Word and item position data:
○ ○ ○ ○
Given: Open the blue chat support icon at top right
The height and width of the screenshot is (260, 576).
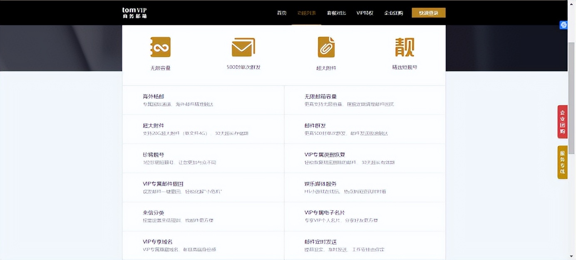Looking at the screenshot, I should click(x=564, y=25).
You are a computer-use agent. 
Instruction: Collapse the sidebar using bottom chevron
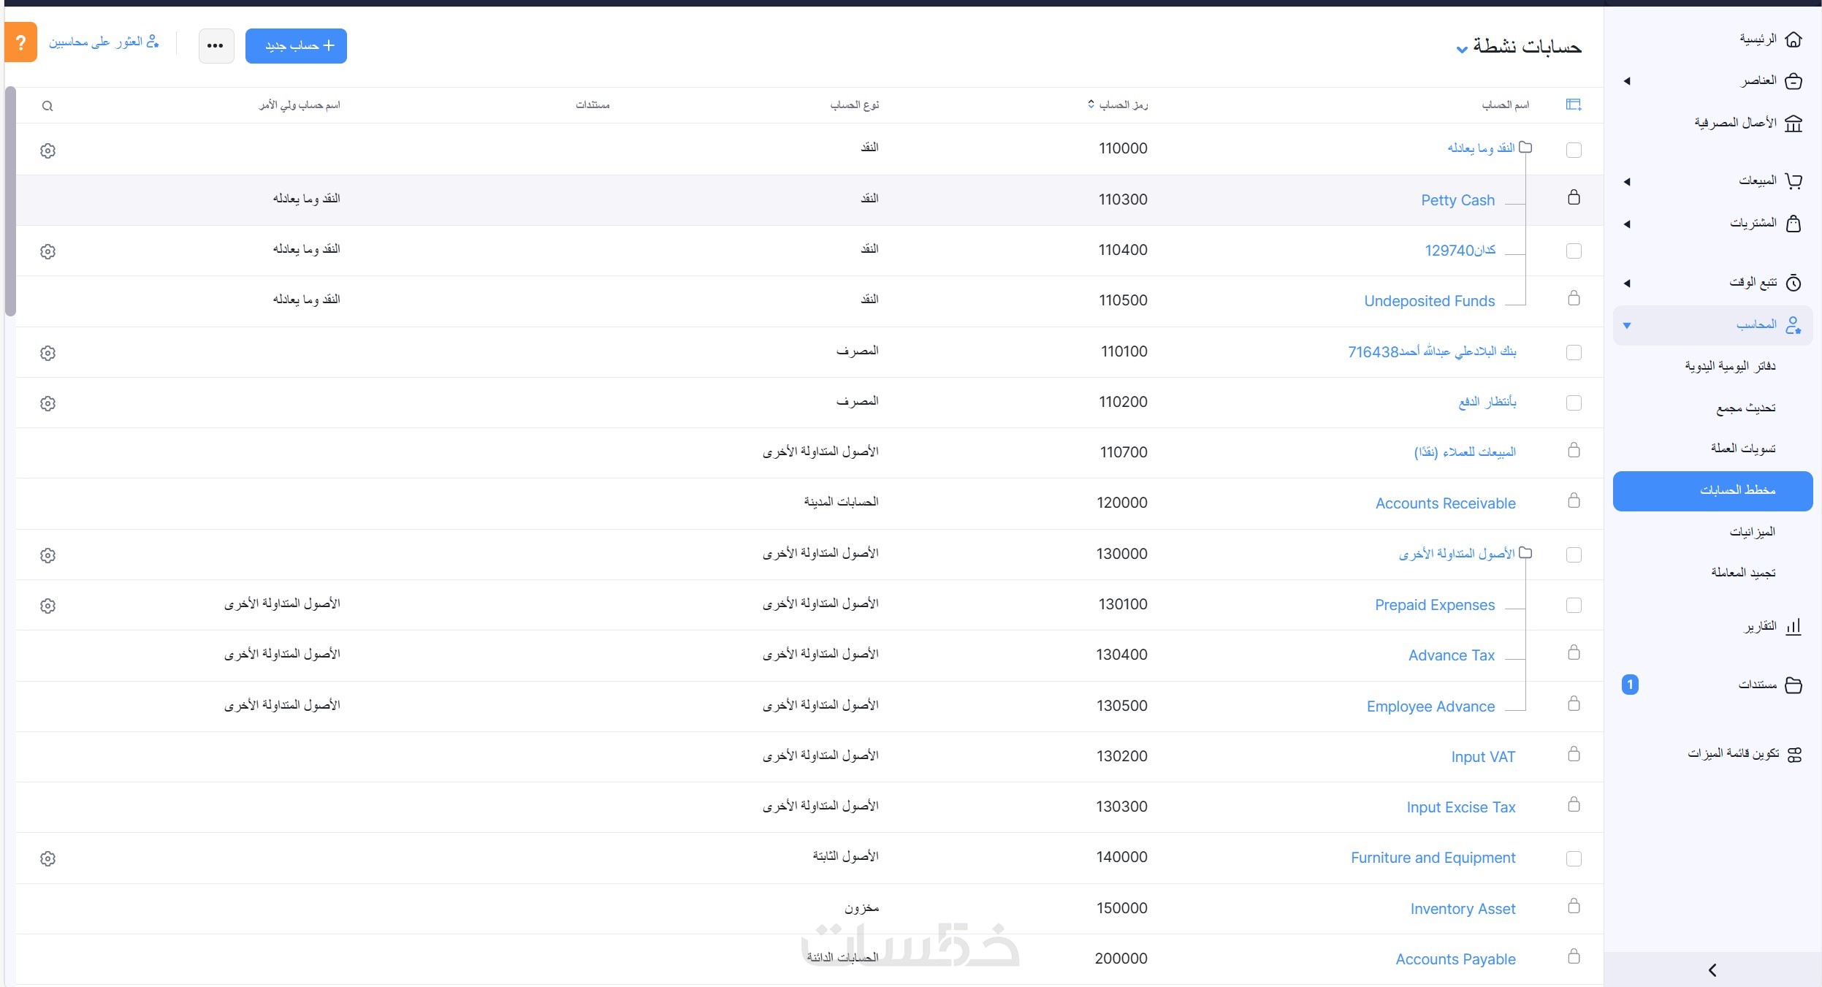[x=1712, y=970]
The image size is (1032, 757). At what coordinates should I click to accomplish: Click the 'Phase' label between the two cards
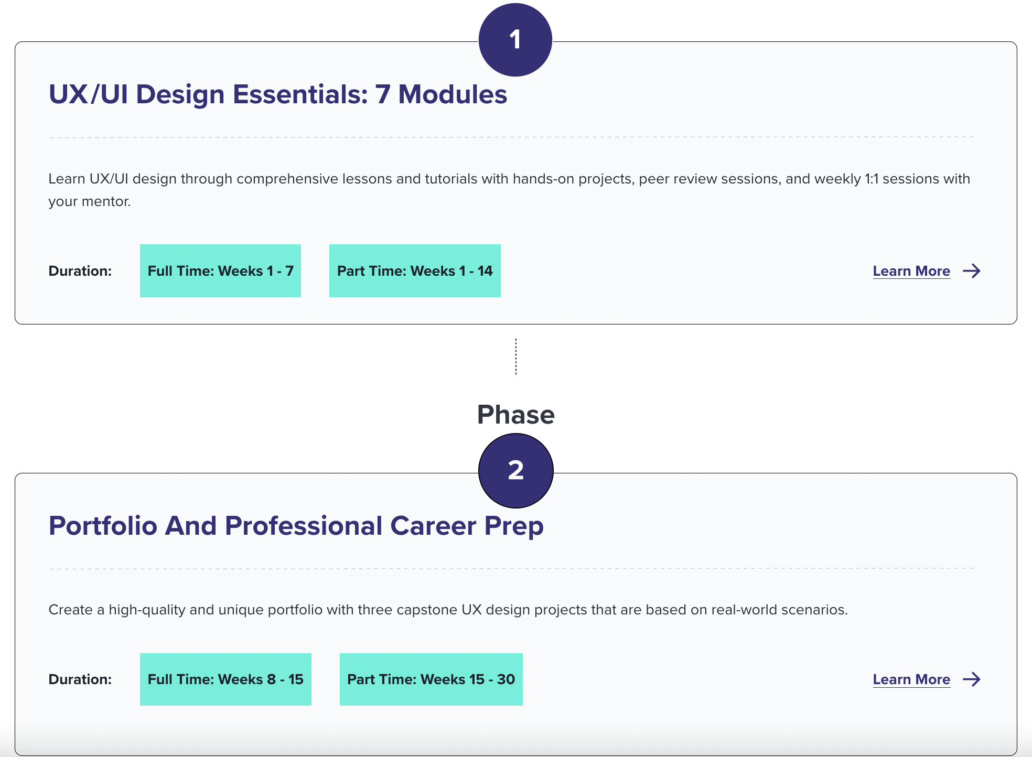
○ ○ ○ ○
Could you give every line of the records above as a numbered list, skipping blank lines and leaving out the pictures?

Correct output>
1. Given: Open the blue chat support icon at top right
2. The height and width of the screenshot is (260, 576).
3. Looking at the screenshot, I should click(x=564, y=25).
4. You are a computer-use agent. 
5. Instruction: Collapse the sidebar using bottom chevron
6. [x=1712, y=970]
7. The image size is (1032, 757). At what coordinates should I click to accomplish: Click the 'Phase' label between the two cards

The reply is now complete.